| REQUIRED WORK |
What is needed here is a word-for-word copy of all the entries below.

Saved data entries
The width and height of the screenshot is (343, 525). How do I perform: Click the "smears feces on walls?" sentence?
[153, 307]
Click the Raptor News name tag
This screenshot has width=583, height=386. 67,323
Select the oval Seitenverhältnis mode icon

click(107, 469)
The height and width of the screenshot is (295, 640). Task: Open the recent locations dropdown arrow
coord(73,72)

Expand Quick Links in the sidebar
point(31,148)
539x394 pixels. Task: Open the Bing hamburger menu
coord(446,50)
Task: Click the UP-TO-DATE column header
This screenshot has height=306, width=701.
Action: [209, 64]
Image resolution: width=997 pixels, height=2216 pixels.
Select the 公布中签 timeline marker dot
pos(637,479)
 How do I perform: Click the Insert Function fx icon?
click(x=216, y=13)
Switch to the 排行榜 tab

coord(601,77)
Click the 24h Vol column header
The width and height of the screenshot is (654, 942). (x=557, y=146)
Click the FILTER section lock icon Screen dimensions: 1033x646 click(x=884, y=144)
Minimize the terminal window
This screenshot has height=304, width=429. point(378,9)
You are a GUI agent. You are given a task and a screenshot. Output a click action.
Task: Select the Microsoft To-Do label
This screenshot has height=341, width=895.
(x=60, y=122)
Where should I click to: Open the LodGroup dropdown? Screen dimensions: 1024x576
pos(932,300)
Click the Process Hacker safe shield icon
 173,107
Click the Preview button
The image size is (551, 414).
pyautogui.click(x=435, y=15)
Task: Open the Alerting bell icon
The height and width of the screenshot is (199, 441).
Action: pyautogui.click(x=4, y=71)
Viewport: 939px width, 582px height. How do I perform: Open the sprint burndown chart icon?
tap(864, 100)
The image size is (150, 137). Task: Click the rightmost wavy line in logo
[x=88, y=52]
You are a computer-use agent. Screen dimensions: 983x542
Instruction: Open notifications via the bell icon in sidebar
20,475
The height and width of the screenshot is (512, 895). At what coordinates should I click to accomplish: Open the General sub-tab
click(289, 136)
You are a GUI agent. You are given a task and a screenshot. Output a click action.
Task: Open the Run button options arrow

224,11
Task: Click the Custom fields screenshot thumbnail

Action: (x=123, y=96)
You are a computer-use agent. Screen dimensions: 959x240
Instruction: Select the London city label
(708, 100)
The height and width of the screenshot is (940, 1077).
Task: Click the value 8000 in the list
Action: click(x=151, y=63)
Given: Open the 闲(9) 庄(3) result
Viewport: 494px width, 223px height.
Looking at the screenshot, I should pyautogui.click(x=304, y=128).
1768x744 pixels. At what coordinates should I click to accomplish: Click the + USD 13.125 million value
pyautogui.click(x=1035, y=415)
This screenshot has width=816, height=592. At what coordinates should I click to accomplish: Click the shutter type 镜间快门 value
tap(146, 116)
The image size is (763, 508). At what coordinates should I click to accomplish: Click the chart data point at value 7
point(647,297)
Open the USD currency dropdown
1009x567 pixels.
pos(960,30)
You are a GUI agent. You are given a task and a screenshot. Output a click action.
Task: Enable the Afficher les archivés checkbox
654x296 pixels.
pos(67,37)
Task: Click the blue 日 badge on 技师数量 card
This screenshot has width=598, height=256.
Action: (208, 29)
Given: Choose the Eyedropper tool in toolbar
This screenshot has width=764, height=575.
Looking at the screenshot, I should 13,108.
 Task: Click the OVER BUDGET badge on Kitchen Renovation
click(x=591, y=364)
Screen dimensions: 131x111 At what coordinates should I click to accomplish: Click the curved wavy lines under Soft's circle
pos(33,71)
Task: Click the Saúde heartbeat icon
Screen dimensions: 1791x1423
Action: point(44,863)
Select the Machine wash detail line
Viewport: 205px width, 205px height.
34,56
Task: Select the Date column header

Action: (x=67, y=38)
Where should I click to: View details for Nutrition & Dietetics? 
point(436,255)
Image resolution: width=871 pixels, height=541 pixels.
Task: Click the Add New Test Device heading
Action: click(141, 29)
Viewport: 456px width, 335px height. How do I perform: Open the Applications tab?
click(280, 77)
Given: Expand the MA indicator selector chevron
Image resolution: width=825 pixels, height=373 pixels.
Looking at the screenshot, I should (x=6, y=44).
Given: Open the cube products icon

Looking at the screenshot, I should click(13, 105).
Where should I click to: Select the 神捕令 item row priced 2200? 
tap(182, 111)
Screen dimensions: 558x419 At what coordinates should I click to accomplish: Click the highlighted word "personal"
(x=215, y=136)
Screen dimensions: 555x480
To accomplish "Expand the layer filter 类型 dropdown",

| YOUR SOLUTION |
The width and height of the screenshot is (343, 525). How do I perform: Click the "smears feces on walls?" sentence?
[153, 307]
Click the Raptor News name tag
This screenshot has width=583, height=386. 67,323
Select the oval Seitenverhältnis mode icon

click(107, 469)
The height and width of the screenshot is (295, 640). Task: Open the recent locations dropdown arrow
coord(73,72)

Expand Quick Links in the sidebar
point(31,148)
539x394 pixels. Task: Open the Bing hamburger menu
coord(446,50)
Task: Click the UP-TO-DATE column header
This screenshot has height=306, width=701.
Action: [209, 64]
Image resolution: width=997 pixels, height=2216 pixels.
Select the 公布中签 timeline marker dot
pos(637,479)
 How do I perform: Click the Insert Function fx icon?
click(x=216, y=13)
Switch to the 排行榜 tab

coord(601,77)
Click the 24h Vol column header
The width and height of the screenshot is (654, 942). (x=557, y=146)
Click the FILTER section lock icon Screen dimensions: 1033x646 click(x=884, y=144)
Minimize the terminal window
This screenshot has height=304, width=429. point(378,9)
You are a GUI agent. You are given a task and a screenshot. Output a click action.
Task: Select the Microsoft To-Do label
This screenshot has height=341, width=895.
(x=60, y=122)
Where should I click to: Open the LodGroup dropdown? Screen dimensions: 1024x576
pos(932,300)
Click the Process Hacker safe shield icon
 173,107
Click the Preview button
The image size is (551, 414).
pyautogui.click(x=435, y=15)
Task: Open the Alerting bell icon
The height and width of the screenshot is (199, 441).
Action: pyautogui.click(x=4, y=71)
Viewport: 939px width, 582px height. How do I perform: Open the sprint burndown chart icon?
tap(864, 100)
The image size is (150, 137). Task: Click the rightmost wavy line in logo
[x=88, y=52]
You are a computer-use agent. Screen dimensions: 983x542
Instruction: Open notifications via the bell icon in sidebar
20,475
The height and width of the screenshot is (512, 895). At what coordinates should I click to accomplish: Open the General sub-tab
click(289, 136)
You are a GUI agent. You are given a task and a screenshot. Output a click action.
Task: Open the Run button options arrow

224,11
Task: Click the Custom fields screenshot thumbnail

Action: (x=123, y=96)
You are a computer-use agent. Screen dimensions: 959x240
Instruction: Select the London city label
(708, 100)
The height and width of the screenshot is (940, 1077).
Task: Click the value 8000 in the list
Action: click(x=151, y=63)
Given: Open the 闲(9) 庄(3) result
Viewport: 494px width, 223px height.
Looking at the screenshot, I should pyautogui.click(x=304, y=128).
1768x744 pixels. At what coordinates should I click to accomplish: Click the + USD 13.125 million value
pyautogui.click(x=1035, y=415)
This screenshot has width=816, height=592. At what coordinates should I click to accomplish: Click the shutter type 镜间快门 value
tap(146, 116)
The image size is (763, 508). At what coordinates should I click to accomplish: Click the chart data point at value 7
point(647,297)
Open the USD currency dropdown
1009x567 pixels.
pos(960,30)
You are a GUI agent. You are given a task and a screenshot. Output a click action.
Task: Enable the Afficher les archivés checkbox
654x296 pixels.
pos(67,37)
Task: Click the blue 日 badge on 技师数量 card
This screenshot has width=598, height=256.
Action: (208, 29)
Given: Choose the Eyedropper tool in toolbar
This screenshot has width=764, height=575.
Looking at the screenshot, I should 13,108.
 Task: Click the OVER BUDGET badge on Kitchen Renovation
click(x=591, y=364)
Screen dimensions: 131x111 At what coordinates should I click to accomplish: Click the curved wavy lines under Soft's circle
pos(33,71)
Task: Click the Saúde heartbeat icon
Screen dimensions: 1791x1423
Action: point(44,863)
Select the Machine wash detail line
Viewport: 205px width, 205px height.
34,56
Task: Select the Date column header

Action: (x=67, y=38)
Where should I click to: View details for Nutrition & Dietetics? 
point(436,255)
Image resolution: width=871 pixels, height=541 pixels.
Task: Click the Add New Test Device heading
Action: click(141, 29)
Viewport: 456px width, 335px height. How do I perform: Open the Applications tab?
click(280, 77)
Given: Expand the MA indicator selector chevron
Image resolution: width=825 pixels, height=373 pixels.
Looking at the screenshot, I should (x=6, y=44).
Given: Open the cube products icon

Looking at the screenshot, I should click(13, 105).
Where should I click to: Select the 神捕令 item row priced 2200? 
tap(182, 111)
Screen dimensions: 558x419 At what coordinates should I click to accomplish: Click the highlighted word "personal"
(x=215, y=136)
Screen dimensions: 555x480
To accomplish "Expand the layer filter 类型 dropdown",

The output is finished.